Stored data entries:
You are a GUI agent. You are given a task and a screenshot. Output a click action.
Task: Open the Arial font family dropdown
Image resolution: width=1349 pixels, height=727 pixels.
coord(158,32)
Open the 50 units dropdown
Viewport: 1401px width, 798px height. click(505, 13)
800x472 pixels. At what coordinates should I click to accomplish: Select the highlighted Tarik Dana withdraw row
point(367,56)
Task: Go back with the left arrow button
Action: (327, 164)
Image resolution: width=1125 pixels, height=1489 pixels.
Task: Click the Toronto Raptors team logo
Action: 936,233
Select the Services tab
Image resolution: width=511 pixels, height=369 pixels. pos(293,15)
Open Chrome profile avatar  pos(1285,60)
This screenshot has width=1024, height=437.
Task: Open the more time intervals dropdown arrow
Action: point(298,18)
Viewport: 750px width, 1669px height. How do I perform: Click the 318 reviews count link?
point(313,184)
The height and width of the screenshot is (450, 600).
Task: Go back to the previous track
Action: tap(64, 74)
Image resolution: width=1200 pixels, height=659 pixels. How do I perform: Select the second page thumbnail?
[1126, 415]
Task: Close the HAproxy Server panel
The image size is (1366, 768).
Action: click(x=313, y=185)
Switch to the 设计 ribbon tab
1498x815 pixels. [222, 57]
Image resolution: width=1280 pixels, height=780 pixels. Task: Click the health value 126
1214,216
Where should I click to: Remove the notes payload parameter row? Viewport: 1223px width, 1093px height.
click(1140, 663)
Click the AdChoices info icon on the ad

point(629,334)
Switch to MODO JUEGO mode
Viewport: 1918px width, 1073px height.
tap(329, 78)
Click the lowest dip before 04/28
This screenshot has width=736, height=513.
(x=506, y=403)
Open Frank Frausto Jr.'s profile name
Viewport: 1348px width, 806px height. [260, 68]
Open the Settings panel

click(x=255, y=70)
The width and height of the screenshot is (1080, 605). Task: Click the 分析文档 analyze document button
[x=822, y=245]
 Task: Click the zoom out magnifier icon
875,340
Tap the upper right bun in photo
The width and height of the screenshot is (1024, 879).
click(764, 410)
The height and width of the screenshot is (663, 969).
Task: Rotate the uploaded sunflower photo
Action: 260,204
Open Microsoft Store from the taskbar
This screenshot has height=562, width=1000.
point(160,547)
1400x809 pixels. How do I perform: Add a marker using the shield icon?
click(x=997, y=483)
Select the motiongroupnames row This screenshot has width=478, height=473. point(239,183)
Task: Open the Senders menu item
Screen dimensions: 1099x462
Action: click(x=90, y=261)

§ WORK REQUIRED
Retype each line above, keeping every character.

§ YOUR SOLUTION
You are a GUI agent. You are given a task and a screenshot. Output a click action.
Task: Open the Arial font family dropdown
Image resolution: width=1349 pixels, height=727 pixels.
coord(158,32)
Open the 50 units dropdown
Viewport: 1401px width, 798px height. click(505, 13)
800x472 pixels. At what coordinates should I click to accomplish: Select the highlighted Tarik Dana withdraw row
point(367,56)
Task: Go back with the left arrow button
Action: (327, 164)
Image resolution: width=1125 pixels, height=1489 pixels.
Task: Click the Toronto Raptors team logo
Action: 936,233
Select the Services tab
Image resolution: width=511 pixels, height=369 pixels. pos(293,15)
Open Chrome profile avatar  pos(1285,60)
This screenshot has width=1024, height=437.
Task: Open the more time intervals dropdown arrow
Action: point(298,18)
Viewport: 750px width, 1669px height. How do I perform: Click the 318 reviews count link?
point(313,184)
The height and width of the screenshot is (450, 600).
Task: Go back to the previous track
Action: tap(64, 74)
Image resolution: width=1200 pixels, height=659 pixels. How do I perform: Select the second page thumbnail?
[1126, 415]
Task: Close the HAproxy Server panel
The image size is (1366, 768).
Action: click(x=313, y=185)
Switch to the 设计 ribbon tab
1498x815 pixels. [222, 57]
Image resolution: width=1280 pixels, height=780 pixels. Task: Click the health value 126
1214,216
Where should I click to: Remove the notes payload parameter row? Viewport: 1223px width, 1093px height.
click(1140, 663)
Click the AdChoices info icon on the ad

point(629,334)
Switch to MODO JUEGO mode
Viewport: 1918px width, 1073px height.
tap(329, 78)
Click the lowest dip before 04/28
This screenshot has width=736, height=513.
(x=506, y=403)
Open Frank Frausto Jr.'s profile name
Viewport: 1348px width, 806px height. [260, 68]
Open the Settings panel

click(x=255, y=70)
The width and height of the screenshot is (1080, 605). Task: Click the 分析文档 analyze document button
[x=822, y=245]
 Task: Click the zoom out magnifier icon
875,340
Tap the upper right bun in photo
The width and height of the screenshot is (1024, 879).
click(764, 410)
The height and width of the screenshot is (663, 969).
Task: Rotate the uploaded sunflower photo
Action: 260,204
Open Microsoft Store from the taskbar
This screenshot has height=562, width=1000.
point(160,547)
1400x809 pixels. How do I perform: Add a marker using the shield icon?
click(x=997, y=483)
Select the motiongroupnames row This screenshot has width=478, height=473. point(239,183)
Task: Open the Senders menu item
Screen dimensions: 1099x462
Action: click(x=90, y=261)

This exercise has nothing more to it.